» Task A: In the forum thread, what word does JammyHands say a posh person would use instead of "serviette"?
» Task B: Copy word for word the part of the forum thread starting with "I reckon I'm" and going on through "be house coat?".

» Exercise passage:
-- Opening Marker --

She smoked heavily, ran up huge gambling debts, drank excessively and is on record as having made racist comments. Yet she was a member of the class who supposedly have poise, manners, and courtesy drummed into them from birth! That exclusive group who are so superior to the likes of us. Grin

It just goes to show what nonsense it is. If you took the queen mum and placed her on a council estate, she'd be looked down upon.

Averyyounggrandmaofsix · 03/08/2020 17:25

I reckon I'm posh as I use kitchen roll as a serviette. If I was common I'd use bog roll.

ComeOnBabyPopMyBubble · 03/08/2020 17:26

And feral is just using sleeves, the corner of your bathrobe. Or should that be house coat?

IntermittentParps · 03/08/2020 17:27

I also own both Yankee Candles and Jo Malone, because I contain multitudes.

Ah yes, dear old Uncle Walt. I use him a lot to explain all the things people find contradictory about others/me.

I'm partial to both quiet-toned, simple linen T-shirts from Hush and Moomin T-shirts with Snufkin on from Uniqlo.
And I like plain white beautifully designed tableware, but also love a memento mug from a museum and even have an I Heart New York one.
I like (and own) glittery twigs as a household ornament too.

Who cares?!

JammyHands · 03/08/2020 17:31

Anything I don't like is both tacky and common. Synthetic underwear, brown plates, pot chrysanthemums, monochrome photographs, blond wood, large tellies, decking, guinea pigs, Tiffany jools . . .

There you are. All tacky, all common, IMO, cos I don't like them.

OP: it's a matter of personal opinion. There is no God of Good Taste.

JammyHands · 03/08/2020 17:32

@Averyyounggrandmaofsix If you were posh, you'd say 'napkin' not 'serviette'.

-- Closing Marker --

» Listed records:
-- Opening Marker --

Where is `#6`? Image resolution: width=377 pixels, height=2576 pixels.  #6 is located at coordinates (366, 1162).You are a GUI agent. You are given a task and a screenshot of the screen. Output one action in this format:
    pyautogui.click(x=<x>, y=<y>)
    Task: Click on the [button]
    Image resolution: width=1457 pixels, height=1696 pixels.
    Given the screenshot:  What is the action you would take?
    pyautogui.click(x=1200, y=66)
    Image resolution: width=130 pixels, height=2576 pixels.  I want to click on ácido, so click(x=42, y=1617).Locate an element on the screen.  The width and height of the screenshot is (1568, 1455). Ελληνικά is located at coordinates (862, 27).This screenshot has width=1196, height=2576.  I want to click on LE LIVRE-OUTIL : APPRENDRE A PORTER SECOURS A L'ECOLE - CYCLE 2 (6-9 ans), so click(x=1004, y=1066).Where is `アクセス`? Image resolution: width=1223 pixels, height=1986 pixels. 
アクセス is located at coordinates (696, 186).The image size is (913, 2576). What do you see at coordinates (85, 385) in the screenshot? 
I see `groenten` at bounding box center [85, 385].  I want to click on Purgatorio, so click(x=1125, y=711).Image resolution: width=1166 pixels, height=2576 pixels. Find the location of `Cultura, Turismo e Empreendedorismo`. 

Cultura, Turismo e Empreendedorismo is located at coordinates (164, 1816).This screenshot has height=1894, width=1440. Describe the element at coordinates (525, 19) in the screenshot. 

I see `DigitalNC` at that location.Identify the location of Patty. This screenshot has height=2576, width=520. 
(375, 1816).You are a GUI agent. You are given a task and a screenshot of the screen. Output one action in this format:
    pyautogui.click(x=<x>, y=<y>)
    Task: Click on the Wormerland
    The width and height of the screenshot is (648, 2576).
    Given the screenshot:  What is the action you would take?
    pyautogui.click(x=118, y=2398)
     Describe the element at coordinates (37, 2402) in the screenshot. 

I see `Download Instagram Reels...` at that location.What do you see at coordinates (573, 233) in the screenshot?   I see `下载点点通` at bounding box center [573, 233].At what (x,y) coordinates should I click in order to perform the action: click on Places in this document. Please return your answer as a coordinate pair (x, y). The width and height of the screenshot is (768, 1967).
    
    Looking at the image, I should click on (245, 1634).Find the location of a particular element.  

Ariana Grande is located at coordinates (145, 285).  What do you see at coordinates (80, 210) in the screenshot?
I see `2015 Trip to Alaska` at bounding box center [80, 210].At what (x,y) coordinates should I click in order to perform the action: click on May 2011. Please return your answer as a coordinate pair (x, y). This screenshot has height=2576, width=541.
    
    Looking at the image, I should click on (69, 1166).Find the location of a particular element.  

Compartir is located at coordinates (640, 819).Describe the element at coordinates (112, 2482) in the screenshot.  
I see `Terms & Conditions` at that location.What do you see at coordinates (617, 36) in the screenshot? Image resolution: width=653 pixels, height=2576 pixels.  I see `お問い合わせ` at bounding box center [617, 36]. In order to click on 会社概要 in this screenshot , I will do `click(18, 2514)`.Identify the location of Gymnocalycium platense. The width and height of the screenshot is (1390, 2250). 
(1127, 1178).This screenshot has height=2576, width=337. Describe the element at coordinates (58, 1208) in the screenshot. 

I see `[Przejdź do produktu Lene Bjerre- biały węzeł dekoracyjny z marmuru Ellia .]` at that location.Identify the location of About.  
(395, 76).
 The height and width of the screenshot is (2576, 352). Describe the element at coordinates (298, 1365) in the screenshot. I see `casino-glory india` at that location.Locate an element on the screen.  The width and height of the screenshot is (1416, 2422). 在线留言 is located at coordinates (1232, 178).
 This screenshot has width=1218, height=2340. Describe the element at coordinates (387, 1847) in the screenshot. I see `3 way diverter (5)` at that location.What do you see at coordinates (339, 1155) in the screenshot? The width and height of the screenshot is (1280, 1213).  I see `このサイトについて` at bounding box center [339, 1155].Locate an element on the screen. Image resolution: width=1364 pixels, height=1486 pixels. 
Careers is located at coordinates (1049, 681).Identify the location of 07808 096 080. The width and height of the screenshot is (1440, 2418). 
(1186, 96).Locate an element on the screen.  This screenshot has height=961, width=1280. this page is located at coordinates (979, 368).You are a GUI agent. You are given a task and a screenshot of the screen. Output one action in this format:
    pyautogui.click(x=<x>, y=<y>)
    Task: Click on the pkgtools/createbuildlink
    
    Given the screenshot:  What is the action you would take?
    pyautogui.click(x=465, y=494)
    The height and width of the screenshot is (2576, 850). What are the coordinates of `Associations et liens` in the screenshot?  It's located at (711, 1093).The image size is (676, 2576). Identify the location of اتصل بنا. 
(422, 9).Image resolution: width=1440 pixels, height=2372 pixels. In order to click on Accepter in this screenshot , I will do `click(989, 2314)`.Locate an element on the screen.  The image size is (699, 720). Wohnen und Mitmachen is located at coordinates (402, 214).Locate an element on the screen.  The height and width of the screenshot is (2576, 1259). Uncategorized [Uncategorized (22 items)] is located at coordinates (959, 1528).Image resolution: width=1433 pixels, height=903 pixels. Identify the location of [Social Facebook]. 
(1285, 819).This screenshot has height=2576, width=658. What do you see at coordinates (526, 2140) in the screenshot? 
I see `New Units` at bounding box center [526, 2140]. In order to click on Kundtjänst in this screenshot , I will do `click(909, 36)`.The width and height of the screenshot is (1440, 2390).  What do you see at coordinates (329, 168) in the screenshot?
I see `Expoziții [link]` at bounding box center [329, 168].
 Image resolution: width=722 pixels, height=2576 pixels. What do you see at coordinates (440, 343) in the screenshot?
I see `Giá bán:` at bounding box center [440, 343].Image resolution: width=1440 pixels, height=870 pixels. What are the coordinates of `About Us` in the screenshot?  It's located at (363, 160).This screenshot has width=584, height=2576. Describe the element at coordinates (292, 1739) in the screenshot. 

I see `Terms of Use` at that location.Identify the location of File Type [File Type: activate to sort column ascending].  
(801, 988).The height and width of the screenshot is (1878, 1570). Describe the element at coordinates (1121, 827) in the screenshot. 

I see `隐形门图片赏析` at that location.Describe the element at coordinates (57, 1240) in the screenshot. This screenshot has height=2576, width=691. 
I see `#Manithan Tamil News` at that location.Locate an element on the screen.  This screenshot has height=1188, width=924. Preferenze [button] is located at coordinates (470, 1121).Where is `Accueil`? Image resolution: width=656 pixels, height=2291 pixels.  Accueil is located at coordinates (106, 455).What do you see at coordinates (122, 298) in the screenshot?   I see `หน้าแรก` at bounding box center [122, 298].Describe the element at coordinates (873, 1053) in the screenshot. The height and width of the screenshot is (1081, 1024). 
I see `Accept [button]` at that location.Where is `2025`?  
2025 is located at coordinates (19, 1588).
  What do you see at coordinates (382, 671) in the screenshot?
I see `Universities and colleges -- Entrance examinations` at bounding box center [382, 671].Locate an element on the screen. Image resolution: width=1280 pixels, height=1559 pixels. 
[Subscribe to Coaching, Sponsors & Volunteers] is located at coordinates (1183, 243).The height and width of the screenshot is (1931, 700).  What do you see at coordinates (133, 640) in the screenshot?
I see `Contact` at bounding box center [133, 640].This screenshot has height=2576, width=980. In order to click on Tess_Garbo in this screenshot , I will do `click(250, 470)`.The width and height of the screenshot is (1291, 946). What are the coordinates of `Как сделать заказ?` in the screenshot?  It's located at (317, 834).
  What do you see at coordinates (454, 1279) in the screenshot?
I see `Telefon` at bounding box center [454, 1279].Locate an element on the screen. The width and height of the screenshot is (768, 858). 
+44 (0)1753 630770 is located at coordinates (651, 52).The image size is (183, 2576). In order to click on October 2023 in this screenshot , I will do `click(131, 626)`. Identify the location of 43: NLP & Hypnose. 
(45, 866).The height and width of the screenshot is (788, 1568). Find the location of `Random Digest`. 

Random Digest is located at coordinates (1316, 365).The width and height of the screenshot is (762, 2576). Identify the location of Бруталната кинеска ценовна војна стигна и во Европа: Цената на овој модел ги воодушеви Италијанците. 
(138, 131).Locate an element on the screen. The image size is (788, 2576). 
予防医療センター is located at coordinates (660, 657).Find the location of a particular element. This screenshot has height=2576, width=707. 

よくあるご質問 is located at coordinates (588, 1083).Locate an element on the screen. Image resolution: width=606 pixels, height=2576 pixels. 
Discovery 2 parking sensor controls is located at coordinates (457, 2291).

-- Closing Marker --

» Your solution A: Napkin.

» Your solution B:
I reckon I'm posh as I use kitchen roll as a serviette. If I was common I'd use bog roll.

ComeOnBabyPopMyBubble · 03/08/2020 17:26

And feral is just using sleeves, the corner of your bathrobe. Or should that be house coat?